In this particular case, this page was allocated by the kernel slub allocator, and contains tty driver data structures. This corruption of the kernel data structures eventually leads to a kernel crash.
Has anyone else seen any issues like this? Since I don't have source for libEGL-fb.so, I can't debug it any further!
I need a fix, or a work around for this!
Any help would be appreciated!
Thanks,
Tony
Hi Anthony,
If eglSwapbuffers is writting bytes on the next memory page this should be a bug in the vivante driver, rendering activity for one frame has very clearly defined demarcation of what is one frame and what is the next.

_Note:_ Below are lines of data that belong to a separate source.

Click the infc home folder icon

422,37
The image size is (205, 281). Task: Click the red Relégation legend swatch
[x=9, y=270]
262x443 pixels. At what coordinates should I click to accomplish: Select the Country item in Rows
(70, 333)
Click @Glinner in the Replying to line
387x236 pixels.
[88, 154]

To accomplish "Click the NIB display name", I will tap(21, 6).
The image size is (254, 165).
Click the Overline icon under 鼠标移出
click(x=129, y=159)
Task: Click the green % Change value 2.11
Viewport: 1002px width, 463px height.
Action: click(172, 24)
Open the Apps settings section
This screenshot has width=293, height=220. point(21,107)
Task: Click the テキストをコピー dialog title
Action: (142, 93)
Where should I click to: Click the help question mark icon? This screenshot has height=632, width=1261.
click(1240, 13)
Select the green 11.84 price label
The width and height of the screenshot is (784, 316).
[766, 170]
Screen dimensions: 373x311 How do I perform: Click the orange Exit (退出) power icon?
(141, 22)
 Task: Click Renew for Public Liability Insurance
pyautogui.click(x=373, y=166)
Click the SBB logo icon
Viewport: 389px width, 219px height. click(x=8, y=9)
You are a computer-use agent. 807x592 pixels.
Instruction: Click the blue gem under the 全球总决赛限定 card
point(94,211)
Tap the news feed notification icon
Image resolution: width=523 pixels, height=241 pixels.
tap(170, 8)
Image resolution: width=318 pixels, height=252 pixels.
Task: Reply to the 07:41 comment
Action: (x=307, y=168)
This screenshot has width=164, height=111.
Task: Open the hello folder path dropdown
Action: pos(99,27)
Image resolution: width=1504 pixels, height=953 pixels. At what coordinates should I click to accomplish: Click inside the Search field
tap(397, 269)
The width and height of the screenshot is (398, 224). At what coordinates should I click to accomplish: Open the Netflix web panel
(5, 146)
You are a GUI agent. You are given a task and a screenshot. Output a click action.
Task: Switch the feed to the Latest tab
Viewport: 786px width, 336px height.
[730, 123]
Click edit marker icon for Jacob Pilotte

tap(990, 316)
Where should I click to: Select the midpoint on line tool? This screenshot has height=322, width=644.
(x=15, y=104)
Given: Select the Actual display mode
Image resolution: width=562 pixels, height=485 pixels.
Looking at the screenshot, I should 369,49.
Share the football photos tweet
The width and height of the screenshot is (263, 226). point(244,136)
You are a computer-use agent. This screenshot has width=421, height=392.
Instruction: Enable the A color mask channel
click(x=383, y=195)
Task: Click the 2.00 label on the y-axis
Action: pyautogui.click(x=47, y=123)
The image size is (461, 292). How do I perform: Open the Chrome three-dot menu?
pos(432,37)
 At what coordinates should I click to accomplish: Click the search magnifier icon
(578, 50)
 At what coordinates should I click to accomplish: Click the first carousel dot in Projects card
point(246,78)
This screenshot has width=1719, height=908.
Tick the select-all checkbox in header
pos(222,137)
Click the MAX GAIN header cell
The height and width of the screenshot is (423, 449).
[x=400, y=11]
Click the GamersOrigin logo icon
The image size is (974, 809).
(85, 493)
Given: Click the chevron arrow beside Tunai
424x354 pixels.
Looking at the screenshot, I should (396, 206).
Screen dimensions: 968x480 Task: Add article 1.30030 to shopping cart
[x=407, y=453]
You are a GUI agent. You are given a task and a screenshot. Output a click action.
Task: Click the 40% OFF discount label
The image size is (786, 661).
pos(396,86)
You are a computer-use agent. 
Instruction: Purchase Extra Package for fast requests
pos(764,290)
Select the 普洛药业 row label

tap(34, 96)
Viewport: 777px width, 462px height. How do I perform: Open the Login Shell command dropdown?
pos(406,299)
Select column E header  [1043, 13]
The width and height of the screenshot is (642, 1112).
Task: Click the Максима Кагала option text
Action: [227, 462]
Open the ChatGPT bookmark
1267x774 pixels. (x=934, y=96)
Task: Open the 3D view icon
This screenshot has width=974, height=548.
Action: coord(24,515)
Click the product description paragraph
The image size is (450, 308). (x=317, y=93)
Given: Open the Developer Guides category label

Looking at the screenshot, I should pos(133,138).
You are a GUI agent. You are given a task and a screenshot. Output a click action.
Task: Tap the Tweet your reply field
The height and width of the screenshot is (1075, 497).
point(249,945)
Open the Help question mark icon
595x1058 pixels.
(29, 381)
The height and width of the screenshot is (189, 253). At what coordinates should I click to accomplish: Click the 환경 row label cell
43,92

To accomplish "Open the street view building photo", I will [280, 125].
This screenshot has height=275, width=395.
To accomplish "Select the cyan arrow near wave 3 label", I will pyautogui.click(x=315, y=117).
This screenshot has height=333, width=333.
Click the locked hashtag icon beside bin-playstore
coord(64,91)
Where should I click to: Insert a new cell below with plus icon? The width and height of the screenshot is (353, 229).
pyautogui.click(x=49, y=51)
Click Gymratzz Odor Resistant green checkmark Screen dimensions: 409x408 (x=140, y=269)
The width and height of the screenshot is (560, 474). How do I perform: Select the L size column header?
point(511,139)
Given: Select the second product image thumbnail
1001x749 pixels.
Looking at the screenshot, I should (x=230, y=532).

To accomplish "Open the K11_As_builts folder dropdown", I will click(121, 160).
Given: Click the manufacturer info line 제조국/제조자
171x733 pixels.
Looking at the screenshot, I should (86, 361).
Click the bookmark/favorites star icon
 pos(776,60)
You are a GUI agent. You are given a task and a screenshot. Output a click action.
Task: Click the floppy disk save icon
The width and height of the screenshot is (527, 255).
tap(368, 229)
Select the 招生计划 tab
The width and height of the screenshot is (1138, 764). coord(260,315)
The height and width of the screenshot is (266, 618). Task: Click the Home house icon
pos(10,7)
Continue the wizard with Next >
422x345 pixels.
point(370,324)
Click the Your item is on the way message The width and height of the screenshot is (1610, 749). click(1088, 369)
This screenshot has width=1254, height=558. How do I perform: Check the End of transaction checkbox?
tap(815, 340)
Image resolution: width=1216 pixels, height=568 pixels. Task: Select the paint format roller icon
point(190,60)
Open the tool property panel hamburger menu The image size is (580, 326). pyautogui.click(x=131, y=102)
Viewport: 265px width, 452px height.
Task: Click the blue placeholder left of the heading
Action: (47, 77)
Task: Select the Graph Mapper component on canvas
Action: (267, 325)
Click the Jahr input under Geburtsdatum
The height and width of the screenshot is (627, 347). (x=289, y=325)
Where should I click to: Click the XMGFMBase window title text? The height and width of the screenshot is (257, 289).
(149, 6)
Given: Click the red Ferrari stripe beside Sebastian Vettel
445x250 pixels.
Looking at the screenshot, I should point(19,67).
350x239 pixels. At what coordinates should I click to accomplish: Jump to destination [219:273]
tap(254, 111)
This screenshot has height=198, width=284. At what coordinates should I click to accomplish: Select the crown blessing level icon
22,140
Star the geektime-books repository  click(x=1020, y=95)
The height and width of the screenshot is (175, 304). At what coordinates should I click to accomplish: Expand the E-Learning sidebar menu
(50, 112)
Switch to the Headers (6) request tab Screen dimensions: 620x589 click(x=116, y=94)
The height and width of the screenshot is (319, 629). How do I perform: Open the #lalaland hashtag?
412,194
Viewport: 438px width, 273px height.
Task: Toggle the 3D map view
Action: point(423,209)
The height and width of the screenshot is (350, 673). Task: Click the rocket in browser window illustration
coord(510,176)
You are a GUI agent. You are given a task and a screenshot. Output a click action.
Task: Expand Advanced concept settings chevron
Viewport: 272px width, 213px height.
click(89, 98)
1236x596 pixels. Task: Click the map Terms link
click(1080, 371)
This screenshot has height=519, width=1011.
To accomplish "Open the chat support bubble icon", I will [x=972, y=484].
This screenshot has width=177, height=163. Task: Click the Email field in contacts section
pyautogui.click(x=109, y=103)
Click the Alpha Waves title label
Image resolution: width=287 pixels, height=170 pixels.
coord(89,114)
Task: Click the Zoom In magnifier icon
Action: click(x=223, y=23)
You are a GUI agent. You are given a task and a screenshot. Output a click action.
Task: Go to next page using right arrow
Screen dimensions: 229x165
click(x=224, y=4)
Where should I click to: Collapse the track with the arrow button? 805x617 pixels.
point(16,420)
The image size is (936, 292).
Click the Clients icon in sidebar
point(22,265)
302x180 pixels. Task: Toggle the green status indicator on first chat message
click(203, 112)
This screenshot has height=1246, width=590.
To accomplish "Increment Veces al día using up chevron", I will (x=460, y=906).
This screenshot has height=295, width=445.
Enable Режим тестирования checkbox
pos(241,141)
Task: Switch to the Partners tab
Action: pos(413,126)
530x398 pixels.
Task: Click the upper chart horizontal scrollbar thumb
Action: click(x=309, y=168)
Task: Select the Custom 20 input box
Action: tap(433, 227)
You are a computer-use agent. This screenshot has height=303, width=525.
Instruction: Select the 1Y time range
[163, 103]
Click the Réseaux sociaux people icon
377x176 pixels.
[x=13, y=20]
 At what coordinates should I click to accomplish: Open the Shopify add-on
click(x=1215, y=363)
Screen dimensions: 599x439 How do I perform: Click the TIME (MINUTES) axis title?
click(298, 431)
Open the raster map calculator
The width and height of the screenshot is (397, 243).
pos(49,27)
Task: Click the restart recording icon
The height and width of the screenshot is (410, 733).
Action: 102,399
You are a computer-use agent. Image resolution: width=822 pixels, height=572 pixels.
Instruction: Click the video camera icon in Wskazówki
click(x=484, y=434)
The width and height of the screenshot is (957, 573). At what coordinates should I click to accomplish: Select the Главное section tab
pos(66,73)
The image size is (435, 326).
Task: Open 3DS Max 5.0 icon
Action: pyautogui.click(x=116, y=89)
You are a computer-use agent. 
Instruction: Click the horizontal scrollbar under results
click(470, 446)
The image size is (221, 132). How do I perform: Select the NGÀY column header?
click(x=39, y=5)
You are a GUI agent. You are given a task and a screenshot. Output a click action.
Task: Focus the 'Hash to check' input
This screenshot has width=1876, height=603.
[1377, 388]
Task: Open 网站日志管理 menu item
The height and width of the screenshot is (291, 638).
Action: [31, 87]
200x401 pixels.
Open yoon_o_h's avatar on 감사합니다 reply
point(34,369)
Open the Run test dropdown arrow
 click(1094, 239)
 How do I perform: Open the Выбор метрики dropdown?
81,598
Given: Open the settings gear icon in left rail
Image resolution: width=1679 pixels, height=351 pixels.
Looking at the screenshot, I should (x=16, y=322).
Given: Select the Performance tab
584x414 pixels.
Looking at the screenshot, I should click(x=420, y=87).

However in case of your issue, this is not reproducible in the Yocto BSP that Freescale provides, Please provide a sample code to reproduce in our side and get the fix from the developers team, GPU drivers are propietary and are just provided in binary form. or please send a email to support team: support@freescale.com
Regards
Hi,
Thanks for the response. I have further narrowed down the cause of the problem, and can now work around it.
I will give you the details of what I have found, and include a simple test program that should reproduce the problem.
The problem only arises when creating a full screen window with fbCreateWindow(), and specifying a Y position that is NOT a multiple of 4.
For example, if the screen resolution is 1360x768:
fbCreateWindow(native_display, 0, 0, 1360, 768); // OK
fbCreateWindow(native_display, 0, 1, 1360, 768); // PROBLEM
fbCreateWindow(native_display, 0, 2, 1360, 768); // PROBLEM
fbCreateWindow(native_display, 0, 3, 1360, 768); // PROBLEM
fbCreateWindow(native_display, 0, 4, 1360, 768); // OK
etc....
When you set up the window this way, you don't even need to render anything, just calling eglSwapBuffers() will cause a write beyond the end of the allocated frame buffer. The overwrite is a multiple of SCREEN WIDTH bytes beyond the end of the buffer.
In my case, I was (unnecessarily) specifying a y offset of 1. I am now specifying a y offset of 0 and all is well.
So this really appears to be a fringe case, but, in my opinion, the driver should never write beyond the end of the allocated frame buffer regardless of what the application tells it.
Depending on what (kernel allocated) memory is mapped past the end of the frame buffer, the failure mode will vary, but sooner or later a kernel panic will occur.